The American’s eyes grow vacant with surprise. Clearly this is news to her. “What do you mean?” she asks finally.

“They told us. Sometime today they’re going to move us. Maybe when the sun isn’t so high. They’re taking us to a resettlement camp near Der-el-Zor.”

“But we have people coming! We have … resources! My father won’t stand for it.”

“There will be others you can help,” Nevart says, aware of how mordant her tone is. “More arrived just this morning,” she adds, and she points at the newest group of refugees.

“And where is Hatoun? Did she … is she …”

“She’s alive. She’s in the orphanage.” Nevart imagines the child in a great room with other girls whose parents either were slaughtered before their eyes or simply swallowed by the miasma of deportation and war.

“I’ve heard about Der-el-Zor. Mr. Martin told me about it. You can’t go there.”

“I don’t think I have a choice, do you? I think those fellows over there with the rifles have their orders,” she says, and with a single finger points at two gendarmes.

“Their orders were to bring you to Aleppo.”

“And now their orders are to bring us to Der-el-Zor.”

Elizabeth knows what she is about to say is irrational, but the words are out there before she can stop them. Perhaps because she is in this strange, wild, and utterly foreign world, the sense of propriety that usually would rein her in has evaporated in the stultifying heat. Perhaps it has something to do with the loss of Armen. Perhaps it has to do with meeting Armen in the first place. No matter. “Stay with us,” she is saying. “You said you were a doctor’s wife. Well, we need all the help we can get.”

“It’s not possible.”

“Of course it’s possible!”

“And where would I sleep?”

“That’s easy, we have space. The apartments where we’re staying have room,” she says, though of course most of that space will be taken by the missionary and the two doctors who are joining them. Nevertheless, if necessary the woman could share Elizabeth’s bedroom.

Nevart gazes at the emaciated refugees under the canvas. Her immediate reaction still feels like the correct response. Truly, how could she leave these people? How could she desert them? What right has she to live when the others will, in all likelihood, perish in the next stretch of their trek across this torturous wasteland? It was simply that this American saw her first.

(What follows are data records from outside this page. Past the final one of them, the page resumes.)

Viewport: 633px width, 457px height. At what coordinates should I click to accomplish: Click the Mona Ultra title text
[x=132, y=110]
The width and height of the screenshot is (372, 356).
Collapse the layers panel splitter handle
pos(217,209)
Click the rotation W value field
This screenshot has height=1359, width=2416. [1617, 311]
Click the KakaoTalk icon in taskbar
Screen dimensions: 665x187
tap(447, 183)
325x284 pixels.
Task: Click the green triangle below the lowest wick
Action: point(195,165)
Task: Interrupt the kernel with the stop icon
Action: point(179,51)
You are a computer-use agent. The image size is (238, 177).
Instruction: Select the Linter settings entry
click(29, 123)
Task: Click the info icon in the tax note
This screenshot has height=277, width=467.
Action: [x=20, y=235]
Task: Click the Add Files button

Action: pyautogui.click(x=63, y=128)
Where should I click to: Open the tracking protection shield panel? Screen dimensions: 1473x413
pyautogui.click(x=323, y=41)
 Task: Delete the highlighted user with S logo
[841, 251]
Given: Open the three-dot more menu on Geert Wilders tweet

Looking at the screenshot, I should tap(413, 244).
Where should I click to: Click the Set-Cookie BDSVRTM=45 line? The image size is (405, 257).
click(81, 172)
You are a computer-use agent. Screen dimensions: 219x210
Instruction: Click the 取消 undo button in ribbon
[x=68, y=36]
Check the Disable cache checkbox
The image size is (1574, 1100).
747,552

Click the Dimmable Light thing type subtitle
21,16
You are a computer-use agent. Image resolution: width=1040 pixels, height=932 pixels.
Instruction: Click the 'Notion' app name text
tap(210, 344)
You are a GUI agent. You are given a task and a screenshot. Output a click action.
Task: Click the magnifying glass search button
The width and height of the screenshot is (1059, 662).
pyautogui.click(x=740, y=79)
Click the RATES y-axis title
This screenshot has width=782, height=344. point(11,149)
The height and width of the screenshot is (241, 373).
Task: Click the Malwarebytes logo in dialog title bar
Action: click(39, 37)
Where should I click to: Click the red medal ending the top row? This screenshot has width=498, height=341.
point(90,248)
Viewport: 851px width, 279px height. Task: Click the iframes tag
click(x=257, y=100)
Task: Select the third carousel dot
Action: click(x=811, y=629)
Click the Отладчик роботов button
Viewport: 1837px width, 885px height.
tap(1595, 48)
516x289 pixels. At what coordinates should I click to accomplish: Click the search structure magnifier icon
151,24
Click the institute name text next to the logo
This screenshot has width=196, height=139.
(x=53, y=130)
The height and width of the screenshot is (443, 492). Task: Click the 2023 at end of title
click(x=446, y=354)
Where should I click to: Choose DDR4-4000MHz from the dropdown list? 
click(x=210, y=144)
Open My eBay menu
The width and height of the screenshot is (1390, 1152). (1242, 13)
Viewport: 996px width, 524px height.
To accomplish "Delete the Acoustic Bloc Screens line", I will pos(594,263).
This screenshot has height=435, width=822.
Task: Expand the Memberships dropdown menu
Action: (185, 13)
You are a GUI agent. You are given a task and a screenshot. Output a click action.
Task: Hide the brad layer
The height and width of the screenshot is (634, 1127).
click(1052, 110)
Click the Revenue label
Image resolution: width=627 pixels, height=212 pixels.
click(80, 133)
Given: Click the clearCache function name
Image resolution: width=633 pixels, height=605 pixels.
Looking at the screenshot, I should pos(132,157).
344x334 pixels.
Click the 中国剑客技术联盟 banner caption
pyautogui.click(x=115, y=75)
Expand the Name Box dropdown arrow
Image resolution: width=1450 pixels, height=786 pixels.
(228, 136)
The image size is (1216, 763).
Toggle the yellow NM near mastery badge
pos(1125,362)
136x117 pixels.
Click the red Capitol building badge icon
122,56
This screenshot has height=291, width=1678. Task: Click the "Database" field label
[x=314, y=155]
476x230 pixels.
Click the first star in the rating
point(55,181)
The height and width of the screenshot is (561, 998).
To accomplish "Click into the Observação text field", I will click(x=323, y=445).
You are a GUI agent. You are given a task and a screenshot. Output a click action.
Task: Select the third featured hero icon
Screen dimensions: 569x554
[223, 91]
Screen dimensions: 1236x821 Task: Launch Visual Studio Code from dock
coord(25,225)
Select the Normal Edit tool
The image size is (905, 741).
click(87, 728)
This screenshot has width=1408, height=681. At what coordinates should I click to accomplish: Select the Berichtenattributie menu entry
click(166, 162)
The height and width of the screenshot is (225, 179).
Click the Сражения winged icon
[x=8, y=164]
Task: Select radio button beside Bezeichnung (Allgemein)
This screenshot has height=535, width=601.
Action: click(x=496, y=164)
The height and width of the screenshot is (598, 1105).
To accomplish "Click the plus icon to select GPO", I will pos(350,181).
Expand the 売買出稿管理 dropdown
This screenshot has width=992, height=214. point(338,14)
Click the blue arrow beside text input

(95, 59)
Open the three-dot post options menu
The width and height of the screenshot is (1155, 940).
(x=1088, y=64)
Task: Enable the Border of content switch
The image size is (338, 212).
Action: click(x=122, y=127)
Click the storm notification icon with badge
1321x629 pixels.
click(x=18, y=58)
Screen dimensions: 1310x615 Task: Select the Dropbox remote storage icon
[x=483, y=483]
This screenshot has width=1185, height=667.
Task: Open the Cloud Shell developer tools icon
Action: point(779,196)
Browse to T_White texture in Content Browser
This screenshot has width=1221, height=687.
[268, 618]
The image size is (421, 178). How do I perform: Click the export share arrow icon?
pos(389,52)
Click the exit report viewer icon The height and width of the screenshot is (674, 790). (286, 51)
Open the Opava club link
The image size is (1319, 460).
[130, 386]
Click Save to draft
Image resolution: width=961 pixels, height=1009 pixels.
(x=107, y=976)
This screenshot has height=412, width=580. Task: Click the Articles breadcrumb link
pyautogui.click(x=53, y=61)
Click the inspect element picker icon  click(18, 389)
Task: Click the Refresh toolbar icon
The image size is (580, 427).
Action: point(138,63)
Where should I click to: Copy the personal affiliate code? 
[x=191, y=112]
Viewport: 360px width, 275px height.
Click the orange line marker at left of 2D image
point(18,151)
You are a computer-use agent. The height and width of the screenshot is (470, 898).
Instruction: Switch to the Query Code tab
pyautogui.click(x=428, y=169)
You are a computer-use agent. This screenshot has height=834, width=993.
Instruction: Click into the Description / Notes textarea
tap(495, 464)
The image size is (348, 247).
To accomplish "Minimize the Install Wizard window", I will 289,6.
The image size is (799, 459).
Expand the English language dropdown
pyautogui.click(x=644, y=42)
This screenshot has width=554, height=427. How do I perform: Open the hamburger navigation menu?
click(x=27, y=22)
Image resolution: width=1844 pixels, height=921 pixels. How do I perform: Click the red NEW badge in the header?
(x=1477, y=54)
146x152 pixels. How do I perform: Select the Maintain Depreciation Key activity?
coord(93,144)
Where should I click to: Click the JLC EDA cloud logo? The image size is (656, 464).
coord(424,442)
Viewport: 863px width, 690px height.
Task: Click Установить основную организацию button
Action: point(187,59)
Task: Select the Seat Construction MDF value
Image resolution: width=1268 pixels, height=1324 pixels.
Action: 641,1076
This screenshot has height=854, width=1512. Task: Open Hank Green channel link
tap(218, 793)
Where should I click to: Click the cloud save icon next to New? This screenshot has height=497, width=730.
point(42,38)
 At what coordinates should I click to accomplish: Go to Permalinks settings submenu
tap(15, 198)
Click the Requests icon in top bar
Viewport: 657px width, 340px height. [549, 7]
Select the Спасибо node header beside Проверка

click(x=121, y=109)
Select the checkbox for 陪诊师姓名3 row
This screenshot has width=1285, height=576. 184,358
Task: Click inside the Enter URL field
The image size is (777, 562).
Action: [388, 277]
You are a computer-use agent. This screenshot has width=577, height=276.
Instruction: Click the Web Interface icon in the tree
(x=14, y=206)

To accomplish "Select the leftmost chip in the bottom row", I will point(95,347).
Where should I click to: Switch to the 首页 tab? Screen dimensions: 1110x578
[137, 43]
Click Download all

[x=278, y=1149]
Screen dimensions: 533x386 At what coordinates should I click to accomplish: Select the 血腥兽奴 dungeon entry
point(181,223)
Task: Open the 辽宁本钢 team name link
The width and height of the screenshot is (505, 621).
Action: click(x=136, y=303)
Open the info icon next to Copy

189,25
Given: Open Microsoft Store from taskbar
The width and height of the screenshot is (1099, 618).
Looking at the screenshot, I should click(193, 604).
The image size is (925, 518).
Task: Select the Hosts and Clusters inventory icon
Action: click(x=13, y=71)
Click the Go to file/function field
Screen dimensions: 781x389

“I am serious, Nevart. You must stay here. Remain with us in Aleppo.”

“And when you leave?”

“I don’t know. But at least you’ll be alive. You’ll have regained your health.”

An idea comes to Nevart. She glances at the impeccable carriage of this American and her elegant skirt and blouse. The complexion that exudes good health and a life that has never wanted
for anything. “What really are the conditions in the orphanage?” she asks. “Do you know?”

“No. But we are going there to visit this afternoon.”

“May I join you?”

“Yes, of course.”

“I want to see Hatoun. If she wants to stay with me, then I’ll come with you. But you’ll have to take the two of us.”